The use of ncrystal-config obfuscates the issue a bit, if we pick some concrete values:

$ ncrystal-config --show libdir
./lib
$ ncrystal-config --show libpath
./lib/libNCrystal.so.3.9.5
$ ncrystal-config --show includedir
./include

and dropping the compiler flags for the moment, the compilation command looks like

$ cc ... -x c - -lm -Wl,-rpath,./lib ./lib/libNCrystal.so.3.9.5 -I./include -DFUNNEL < main.c

We can, for the moment, behave like gcc and ignore any -l* or -Wl,* options

$ cc ... -x c - ./lib/libNCrystal.so.3.9.5 -I./include -DFUNNEL < main.c

so its parsing the shared object file because it appears like a source on the command line.

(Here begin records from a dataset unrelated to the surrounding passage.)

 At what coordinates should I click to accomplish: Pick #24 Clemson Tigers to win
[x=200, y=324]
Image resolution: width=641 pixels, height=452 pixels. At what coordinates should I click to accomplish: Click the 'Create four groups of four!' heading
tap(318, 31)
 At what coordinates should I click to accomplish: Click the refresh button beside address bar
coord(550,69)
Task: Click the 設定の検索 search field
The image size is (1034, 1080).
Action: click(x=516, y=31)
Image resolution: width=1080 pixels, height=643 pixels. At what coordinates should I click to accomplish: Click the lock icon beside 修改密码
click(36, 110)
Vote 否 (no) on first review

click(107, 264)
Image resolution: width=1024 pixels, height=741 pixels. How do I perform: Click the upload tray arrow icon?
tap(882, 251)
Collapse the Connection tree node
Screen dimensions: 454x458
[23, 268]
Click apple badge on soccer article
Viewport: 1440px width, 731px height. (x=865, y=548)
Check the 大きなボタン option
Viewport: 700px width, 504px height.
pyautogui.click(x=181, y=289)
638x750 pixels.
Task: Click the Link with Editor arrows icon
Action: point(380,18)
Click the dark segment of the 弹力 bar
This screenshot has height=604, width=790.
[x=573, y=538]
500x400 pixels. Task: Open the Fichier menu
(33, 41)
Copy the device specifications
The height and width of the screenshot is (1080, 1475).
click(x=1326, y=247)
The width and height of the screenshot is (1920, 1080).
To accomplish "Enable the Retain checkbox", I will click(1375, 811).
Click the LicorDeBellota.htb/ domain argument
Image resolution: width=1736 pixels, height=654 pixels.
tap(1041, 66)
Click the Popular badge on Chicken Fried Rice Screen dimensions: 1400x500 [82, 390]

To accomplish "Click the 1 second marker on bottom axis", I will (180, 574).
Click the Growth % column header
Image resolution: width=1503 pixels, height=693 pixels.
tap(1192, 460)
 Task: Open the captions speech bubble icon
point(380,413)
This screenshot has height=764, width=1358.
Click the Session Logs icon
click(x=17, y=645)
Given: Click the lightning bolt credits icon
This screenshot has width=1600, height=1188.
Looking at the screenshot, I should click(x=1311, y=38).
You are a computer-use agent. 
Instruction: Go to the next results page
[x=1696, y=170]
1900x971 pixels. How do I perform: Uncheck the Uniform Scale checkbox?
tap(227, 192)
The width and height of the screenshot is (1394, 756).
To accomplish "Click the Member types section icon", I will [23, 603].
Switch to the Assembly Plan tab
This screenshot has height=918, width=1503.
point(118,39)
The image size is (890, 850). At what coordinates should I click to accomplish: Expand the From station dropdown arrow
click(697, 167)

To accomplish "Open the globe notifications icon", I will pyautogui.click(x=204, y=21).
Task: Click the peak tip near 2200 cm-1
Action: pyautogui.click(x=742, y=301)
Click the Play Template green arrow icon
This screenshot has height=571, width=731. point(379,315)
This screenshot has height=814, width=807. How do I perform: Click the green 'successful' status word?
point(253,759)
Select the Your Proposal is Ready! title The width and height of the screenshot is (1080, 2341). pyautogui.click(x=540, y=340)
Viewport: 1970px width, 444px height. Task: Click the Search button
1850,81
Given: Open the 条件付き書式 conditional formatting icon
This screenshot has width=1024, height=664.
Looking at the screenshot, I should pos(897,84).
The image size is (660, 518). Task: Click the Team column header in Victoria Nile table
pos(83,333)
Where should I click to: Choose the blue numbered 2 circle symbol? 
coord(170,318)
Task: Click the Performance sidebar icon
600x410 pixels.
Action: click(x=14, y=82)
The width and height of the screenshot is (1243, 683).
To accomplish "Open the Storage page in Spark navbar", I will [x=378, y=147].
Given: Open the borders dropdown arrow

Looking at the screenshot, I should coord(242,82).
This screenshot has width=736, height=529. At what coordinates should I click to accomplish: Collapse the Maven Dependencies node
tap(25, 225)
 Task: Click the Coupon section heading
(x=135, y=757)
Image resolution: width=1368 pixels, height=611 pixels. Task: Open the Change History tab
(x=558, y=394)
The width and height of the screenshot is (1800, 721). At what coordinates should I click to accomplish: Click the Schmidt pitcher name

Usefully, it's possible to specify the location -L and exact library filename -l: -- at least for gcc, and hopefully for the other target compilers -- and ncrystal-config --show libname already exists, so the command can be changed to

$ cc ... -x c - -lm -Wl,-rpath,./lib -L./lib -l:libNCrystal.so.3.9.5 -I./include -DFUNNEL < main.c

and then it compiles as expected without any attempted parsing of the shared library as code.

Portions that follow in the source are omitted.